━━━━━ INPUT MATERIAL ━━━━━

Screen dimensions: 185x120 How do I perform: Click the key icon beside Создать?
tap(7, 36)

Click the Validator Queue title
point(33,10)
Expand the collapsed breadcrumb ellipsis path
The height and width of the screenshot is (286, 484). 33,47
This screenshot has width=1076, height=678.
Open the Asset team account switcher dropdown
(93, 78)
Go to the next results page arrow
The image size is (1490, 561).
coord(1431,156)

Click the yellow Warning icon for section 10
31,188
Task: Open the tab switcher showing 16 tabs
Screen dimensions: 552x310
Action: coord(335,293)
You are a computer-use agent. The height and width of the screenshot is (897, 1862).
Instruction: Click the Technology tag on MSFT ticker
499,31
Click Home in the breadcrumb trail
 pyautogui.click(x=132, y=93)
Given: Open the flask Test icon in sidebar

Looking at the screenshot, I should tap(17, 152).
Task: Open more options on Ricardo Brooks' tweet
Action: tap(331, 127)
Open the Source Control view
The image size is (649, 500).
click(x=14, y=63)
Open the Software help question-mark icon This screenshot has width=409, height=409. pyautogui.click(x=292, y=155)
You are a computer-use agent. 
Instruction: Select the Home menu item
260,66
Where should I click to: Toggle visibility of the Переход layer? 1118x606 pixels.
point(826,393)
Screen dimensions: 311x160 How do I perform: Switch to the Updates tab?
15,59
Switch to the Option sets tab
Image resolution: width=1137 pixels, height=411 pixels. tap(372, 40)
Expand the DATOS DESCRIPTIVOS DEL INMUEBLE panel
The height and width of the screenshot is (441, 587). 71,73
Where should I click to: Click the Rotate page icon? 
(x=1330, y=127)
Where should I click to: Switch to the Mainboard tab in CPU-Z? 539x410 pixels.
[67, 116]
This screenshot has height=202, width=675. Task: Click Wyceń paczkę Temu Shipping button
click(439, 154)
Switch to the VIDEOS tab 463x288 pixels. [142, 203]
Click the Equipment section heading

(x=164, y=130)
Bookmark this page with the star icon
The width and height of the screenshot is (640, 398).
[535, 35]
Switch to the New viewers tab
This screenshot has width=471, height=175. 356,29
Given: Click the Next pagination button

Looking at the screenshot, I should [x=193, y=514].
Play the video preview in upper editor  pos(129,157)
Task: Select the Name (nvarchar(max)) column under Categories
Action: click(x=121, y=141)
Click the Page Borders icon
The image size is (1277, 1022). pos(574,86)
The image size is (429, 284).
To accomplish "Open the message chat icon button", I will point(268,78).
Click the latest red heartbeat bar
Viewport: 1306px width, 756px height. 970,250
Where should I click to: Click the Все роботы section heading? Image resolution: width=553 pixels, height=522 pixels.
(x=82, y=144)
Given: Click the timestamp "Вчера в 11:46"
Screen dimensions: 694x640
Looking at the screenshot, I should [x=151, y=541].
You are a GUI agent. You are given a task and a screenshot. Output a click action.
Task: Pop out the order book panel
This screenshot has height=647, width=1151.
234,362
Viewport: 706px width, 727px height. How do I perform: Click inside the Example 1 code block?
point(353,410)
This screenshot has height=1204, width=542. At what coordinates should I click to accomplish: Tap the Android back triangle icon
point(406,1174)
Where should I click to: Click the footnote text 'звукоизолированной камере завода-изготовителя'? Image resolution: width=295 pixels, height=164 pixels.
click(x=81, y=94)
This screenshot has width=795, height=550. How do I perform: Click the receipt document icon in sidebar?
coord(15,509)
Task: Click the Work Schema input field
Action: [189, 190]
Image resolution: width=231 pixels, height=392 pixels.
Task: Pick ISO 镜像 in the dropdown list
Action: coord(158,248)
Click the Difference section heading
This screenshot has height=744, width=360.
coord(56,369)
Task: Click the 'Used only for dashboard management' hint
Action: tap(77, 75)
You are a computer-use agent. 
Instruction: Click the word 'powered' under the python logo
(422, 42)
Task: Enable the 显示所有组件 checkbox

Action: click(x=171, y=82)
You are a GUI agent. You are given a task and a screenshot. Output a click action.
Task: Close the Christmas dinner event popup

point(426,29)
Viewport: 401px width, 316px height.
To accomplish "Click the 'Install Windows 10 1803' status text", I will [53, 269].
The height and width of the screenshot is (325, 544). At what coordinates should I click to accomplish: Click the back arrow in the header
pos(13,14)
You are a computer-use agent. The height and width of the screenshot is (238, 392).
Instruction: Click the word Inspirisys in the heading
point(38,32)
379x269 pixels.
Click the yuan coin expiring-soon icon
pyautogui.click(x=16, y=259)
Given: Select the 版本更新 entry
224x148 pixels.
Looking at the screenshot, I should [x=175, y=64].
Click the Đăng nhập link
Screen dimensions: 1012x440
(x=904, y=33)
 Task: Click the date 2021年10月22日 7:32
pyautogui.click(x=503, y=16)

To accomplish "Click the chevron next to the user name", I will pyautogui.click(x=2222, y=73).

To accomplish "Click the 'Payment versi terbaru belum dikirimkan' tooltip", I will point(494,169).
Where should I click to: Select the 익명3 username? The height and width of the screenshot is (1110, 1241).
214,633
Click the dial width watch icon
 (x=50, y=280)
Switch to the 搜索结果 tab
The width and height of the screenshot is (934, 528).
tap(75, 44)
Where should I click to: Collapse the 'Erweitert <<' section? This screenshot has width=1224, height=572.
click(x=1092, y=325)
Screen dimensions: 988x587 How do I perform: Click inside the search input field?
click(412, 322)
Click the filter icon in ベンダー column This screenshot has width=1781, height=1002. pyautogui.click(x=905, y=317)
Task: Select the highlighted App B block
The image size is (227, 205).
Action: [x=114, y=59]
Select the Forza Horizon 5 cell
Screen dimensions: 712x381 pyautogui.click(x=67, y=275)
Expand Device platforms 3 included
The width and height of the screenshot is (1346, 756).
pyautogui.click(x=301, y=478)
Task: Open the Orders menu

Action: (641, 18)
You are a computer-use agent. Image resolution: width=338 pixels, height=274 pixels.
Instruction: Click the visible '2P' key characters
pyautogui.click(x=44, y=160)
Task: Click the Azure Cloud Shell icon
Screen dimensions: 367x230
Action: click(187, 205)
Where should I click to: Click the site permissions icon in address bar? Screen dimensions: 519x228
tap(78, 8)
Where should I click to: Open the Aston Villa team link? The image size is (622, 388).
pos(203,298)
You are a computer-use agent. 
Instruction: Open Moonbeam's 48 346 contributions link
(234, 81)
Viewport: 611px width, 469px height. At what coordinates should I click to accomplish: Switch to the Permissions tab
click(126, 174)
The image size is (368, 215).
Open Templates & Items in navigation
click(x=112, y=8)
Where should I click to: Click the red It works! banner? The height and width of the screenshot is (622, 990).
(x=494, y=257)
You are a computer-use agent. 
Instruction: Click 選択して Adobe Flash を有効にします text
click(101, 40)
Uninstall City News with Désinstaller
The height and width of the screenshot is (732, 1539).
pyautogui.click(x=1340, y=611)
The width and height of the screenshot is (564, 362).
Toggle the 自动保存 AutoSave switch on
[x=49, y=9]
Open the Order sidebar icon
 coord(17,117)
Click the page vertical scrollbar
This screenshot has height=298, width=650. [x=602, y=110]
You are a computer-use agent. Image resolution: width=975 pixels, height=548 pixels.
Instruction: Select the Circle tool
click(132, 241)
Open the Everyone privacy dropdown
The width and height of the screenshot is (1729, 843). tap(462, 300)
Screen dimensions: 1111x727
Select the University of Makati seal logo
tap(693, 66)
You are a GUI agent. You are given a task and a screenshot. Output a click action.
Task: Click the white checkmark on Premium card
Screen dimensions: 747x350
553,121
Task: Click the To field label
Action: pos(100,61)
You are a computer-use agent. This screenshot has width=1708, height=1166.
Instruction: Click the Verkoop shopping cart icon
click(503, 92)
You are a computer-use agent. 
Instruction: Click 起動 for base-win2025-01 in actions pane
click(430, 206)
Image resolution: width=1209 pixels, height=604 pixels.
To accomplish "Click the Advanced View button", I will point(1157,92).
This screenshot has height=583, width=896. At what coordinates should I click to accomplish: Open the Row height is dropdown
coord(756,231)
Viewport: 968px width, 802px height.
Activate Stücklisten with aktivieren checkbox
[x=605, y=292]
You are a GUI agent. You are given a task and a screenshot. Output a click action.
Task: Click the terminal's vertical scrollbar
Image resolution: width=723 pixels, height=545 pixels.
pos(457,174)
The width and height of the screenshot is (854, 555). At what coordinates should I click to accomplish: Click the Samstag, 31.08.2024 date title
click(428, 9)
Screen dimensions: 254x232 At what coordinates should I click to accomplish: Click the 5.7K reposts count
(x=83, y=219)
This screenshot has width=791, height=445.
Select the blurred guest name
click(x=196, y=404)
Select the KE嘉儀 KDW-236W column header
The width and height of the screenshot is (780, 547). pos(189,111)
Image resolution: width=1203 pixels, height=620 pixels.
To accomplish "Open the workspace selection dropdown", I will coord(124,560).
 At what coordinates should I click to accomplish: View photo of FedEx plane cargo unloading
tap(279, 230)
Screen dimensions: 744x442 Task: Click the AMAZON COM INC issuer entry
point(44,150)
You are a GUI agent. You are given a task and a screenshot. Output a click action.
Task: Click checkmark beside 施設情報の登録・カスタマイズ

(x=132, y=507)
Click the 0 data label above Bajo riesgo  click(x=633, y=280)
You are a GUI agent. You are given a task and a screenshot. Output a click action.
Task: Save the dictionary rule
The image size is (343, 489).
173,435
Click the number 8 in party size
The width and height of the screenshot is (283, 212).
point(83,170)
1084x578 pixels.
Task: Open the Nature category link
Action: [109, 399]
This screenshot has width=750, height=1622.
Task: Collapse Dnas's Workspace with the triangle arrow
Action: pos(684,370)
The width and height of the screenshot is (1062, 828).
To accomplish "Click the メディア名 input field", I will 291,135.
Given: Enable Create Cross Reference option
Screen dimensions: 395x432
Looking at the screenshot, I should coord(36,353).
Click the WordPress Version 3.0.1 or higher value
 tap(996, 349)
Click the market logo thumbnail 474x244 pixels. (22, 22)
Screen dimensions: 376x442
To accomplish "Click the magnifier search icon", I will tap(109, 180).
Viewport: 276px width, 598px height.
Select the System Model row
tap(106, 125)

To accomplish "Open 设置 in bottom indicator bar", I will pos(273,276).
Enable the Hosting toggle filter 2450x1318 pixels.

━━━━━

EXERCISE OBJECTIVE: Quote the records word for word, beginning with the line that contains "The image size is (429, 284)." and continuing through the line that contains "will [53, 269].".

ANSWER BELOW:
The image size is (429, 284).
To accomplish "Open the message chat icon button", I will point(268,78).
Click the latest red heartbeat bar
Viewport: 1306px width, 756px height. 970,250
Where should I click to: Click the Все роботы section heading? Image resolution: width=553 pixels, height=522 pixels.
(x=82, y=144)
Given: Click the timestamp "Вчера в 11:46"
Screen dimensions: 694x640
Looking at the screenshot, I should [x=151, y=541].
You are a GUI agent. You are given a task and a screenshot. Output a click action.
Task: Pop out the order book panel
This screenshot has height=647, width=1151.
234,362
Viewport: 706px width, 727px height. How do I perform: Click inside the Example 1 code block?
point(353,410)
This screenshot has height=1204, width=542. At what coordinates should I click to accomplish: Tap the Android back triangle icon
point(406,1174)
Where should I click to: Click the footnote text 'звукоизолированной камере завода-изготовителя'? Image resolution: width=295 pixels, height=164 pixels.
click(x=81, y=94)
This screenshot has width=795, height=550. How do I perform: Click the receipt document icon in sidebar?
coord(15,509)
Task: Click the Work Schema input field
Action: [189, 190]
Image resolution: width=231 pixels, height=392 pixels.
Task: Pick ISO 镜像 in the dropdown list
Action: coord(158,248)
Click the Difference section heading
This screenshot has height=744, width=360.
coord(56,369)
Task: Click the 'Used only for dashboard management' hint
Action: tap(77, 75)
You are a computer-use agent. 
Instruction: Click the word 'powered' under the python logo
(422, 42)
Task: Enable the 显示所有组件 checkbox

Action: click(x=171, y=82)
You are a GUI agent. You are given a task and a screenshot. Output a click action.
Task: Close the Christmas dinner event popup

point(426,29)
Viewport: 401px width, 316px height.
To accomplish "Click the 'Install Windows 10 1803' status text", I will [53, 269].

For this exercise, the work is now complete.